**Brief**: Show each line of the records in which the word "computer" occurs.

Recorded data:

# # # #

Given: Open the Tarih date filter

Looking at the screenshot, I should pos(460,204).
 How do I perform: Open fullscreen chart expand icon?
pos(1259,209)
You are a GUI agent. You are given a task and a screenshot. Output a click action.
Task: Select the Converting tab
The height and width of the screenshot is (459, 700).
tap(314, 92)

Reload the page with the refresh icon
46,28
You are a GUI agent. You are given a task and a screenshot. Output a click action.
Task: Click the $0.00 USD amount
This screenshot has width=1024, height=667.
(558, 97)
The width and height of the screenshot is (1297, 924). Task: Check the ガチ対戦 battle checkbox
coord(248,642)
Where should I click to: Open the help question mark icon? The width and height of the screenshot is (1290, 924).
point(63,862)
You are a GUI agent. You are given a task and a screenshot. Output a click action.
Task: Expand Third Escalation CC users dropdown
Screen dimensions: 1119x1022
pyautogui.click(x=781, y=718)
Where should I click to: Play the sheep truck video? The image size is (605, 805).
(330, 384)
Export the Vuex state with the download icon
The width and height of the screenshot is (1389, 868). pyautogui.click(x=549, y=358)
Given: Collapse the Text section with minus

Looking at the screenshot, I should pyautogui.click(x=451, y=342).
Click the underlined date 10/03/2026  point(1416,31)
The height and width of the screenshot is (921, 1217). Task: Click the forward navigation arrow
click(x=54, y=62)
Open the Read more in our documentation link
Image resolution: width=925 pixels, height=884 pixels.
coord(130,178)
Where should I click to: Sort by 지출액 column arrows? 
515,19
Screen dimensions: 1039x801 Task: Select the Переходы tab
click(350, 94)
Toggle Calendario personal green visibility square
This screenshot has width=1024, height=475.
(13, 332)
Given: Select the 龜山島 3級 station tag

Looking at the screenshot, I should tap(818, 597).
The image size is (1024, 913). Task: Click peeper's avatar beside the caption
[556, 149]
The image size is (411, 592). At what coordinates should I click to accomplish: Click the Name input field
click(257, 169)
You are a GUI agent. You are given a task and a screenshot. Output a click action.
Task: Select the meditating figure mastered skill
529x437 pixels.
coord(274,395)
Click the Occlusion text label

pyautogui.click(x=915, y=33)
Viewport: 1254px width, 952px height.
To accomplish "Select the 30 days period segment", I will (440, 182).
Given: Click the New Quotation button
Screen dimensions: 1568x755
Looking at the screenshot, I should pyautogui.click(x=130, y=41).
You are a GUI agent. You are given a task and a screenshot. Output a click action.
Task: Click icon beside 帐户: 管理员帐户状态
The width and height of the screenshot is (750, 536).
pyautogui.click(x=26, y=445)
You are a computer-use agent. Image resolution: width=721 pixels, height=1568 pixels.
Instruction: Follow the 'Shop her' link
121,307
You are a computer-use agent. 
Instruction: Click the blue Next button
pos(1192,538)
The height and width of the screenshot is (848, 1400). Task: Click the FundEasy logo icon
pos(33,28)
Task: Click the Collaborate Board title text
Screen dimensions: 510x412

# # # #

**Written answer**:
You are a computer-use agent. Image resolution: width=721 pixels, height=1568 pixels.
You are a computer-use agent. 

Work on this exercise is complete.